**Parts of the exercise:**
a – Translate the sentence "They arrived from all over Europe, judging by the flags they carried: Polish, Irish, Italian, Portuguese, French, Czech, Slovak, and Bulgarian." from the article on the farmers' protest into Spanish.
b – According to the article on the farmers' protest, how many protesters did Belgian police say showed up for the march?
c – From the article on the farmers' protest, extract the passage from "According to Belgian" up to and including "a European level.".

**Article:**
= = = = =
According to Belgian police, 3,000 protesters showed up for the march, held ahead of a meeting by agriculture ministers on Monday afternoon to discuss the market situation in European agriculture.

They arrived from all over Europe, judging by the flags they carried: Polish, Irish, Italian, Portuguese, French, Czech, Slovak, and Bulgarian.

“Everything that we have built, now is threatened to disappear”, Pierre Mille, a retired farmer from the northern French department Somme, told EUobserver.

He said that farmers in the EU were unable to compete with those from other countries around the world, where environmental and food safety rules are less strict.

And despite some measures announced by national governments, the protesters expressed a wish for something to be done on a European level.

Quotas

“Le Foll, Hollande: incapables”, one placard said, referring to the French agriculture minister and French president, respectively. Below that, it added: “Brussels, last hope”.

Someone also carried the blue and yellow flag of the European Union - the institution from which they expect measures to help them cope with falling prices and decreasing demand for their products.

Some argued the milk quota, abolished last April, which put a cap on how much milk each country's farmers were allowed to produce, should return.

“Europe should stop our overproduction with quotas”, said Marc Van Raamdonck, a Belgian farmer from Beveren-Waas, not far from Antwerp.
= = = = =
**Dataset section:**
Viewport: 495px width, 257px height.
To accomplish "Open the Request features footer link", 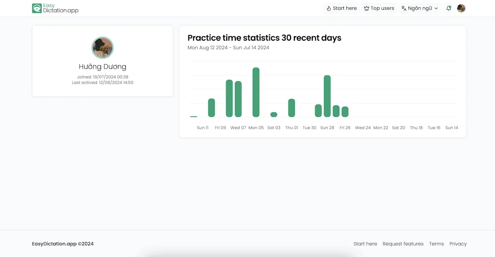I will (x=403, y=244).
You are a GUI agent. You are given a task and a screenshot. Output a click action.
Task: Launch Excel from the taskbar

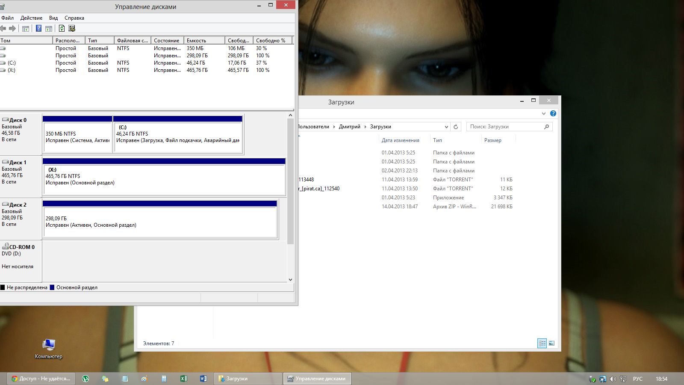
= = = = =
**Task-by-task solutions:**
a – Llegaron de toda Europa, a juzgar por las banderas que llevaban: polacas, irlandesas, italianas, portuguesas, francesas, checas, eslovacas y búlgaras.

b – 3,000

c –
According to Belgian police, 3,000 protesters showed up for the march, held ahead of a meeting by agriculture ministers on Monday afternoon to discuss the market situation in European agriculture.

They arrived from all over Europe, judging by the flags they carried: Polish, Irish, Italian, Portuguese, French, Czech, Slovak, and Bulgarian.

“Everything that we have built, now is threatened to disappear”, Pierre Mille, a retired farmer from the northern French department Somme, told EUobserver.

He said that farmers in the EU were unable to compete with those from other countries around the world, where environmental and food safety rules are less strict.

And despite some measures announced by national governments, the protesters expressed a wish for something to be done on a European level.